Former Teen Mom Now Becoming A Grandmom From My Teenager

16 Replies
Hotsawcer1 - October 13

It sounds like there are a lot of teenagers posting on this site. I was a teen mom 18 years ago and I did want different for my daughter but it didn't happen. When she told me she started crying so i just told her I would be there to support her no matter what her decision. I can't fidgure out what she wants from me. One day she wants me at the Dr. appts the next she dosent want me in her life. My mom disowned me. I didn't want her to feel that way but it's like all she wants from me is $ and clothes? From you other teens what should a mom do?

 

Melissa - October 14

I think you seem like a wonderful mother....but i also think your daughter is taking advantage of you. If I were you I would support her emotionally and be there for her......but i wouldnt give her money. I would ask her what she needs and then get if for her if she was nice......and when i say "need"...i mean the essentials...food(groceries), underwear and maybe anything baby related. If she wants to have money for her personal use..she'll have to work for it. Be tough and be strong...don't let her walk all over you. Take care and Good luck...by the way...how old is your daughter?

 

Rachel - October 14

I'd tell her to get a job

 

To Rachel - October 14

She is pregnant - why shoudl she go and get a job? Noit that anyone would employ a pregnant woman anyways!

### Extracted records
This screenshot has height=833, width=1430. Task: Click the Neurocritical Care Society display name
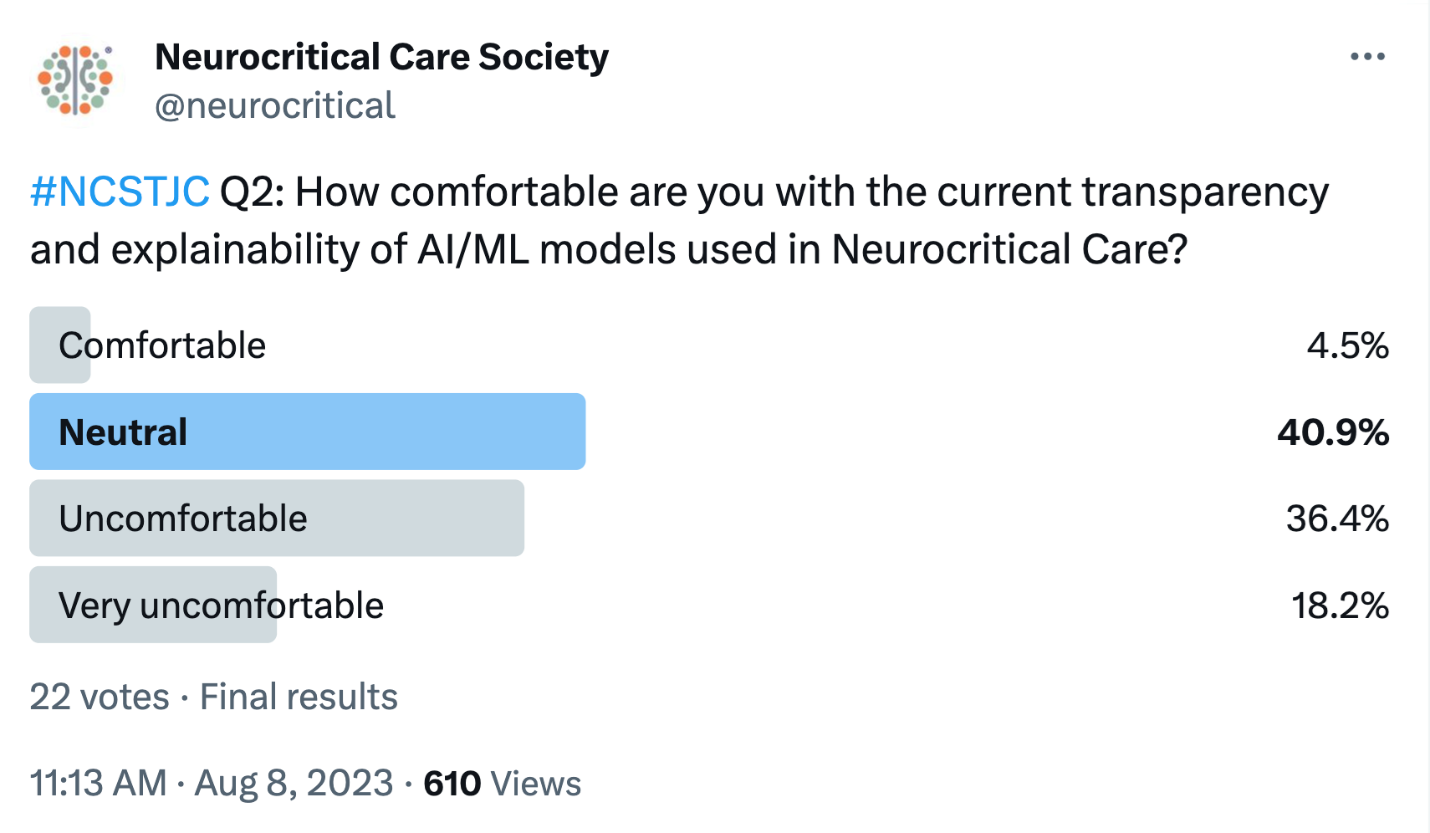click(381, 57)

...

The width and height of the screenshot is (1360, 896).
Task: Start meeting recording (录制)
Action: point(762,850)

---

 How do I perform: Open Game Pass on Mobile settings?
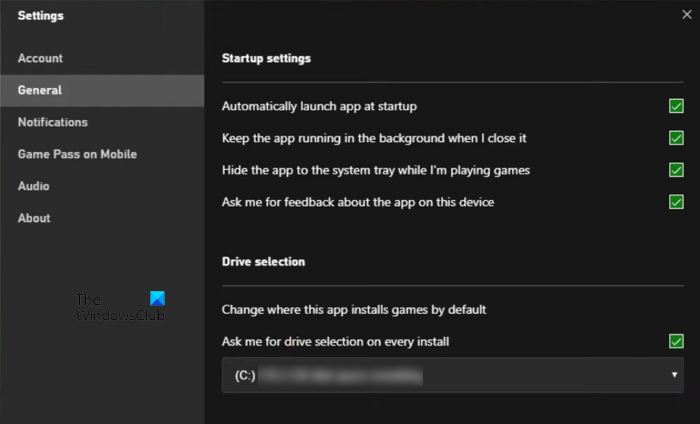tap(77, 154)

### Aim of the task
Please write out, word for word, the section of the forum thread above about a former teen mom becoming a grandmother, beginning at the words "I think you" and stopping after the words "pregnant woman anyways!".

### Solution for this problem
I think you seem like a wonderful mother....but i also think your daughter is taking advantage of you. If I were you I would support her emotionally and be there for her......but i wouldnt give her money. I would ask her what she needs and then get if for her if she was nice......and when i say "need"...i mean the essentials...food(groceries), underwear and maybe anything baby related. If she wants to have money for her personal use..she'll have to work for it. Be tough and be strong...don't let her walk all over you. Take care and Good luck...by the way...how old is your daughter?

 

Rachel - October 14

I'd tell her to get a job

 

To Rachel - October 14

She is pregnant - why shoudl she go and get a job? Noit that anyone would employ a pregnant woman anyways!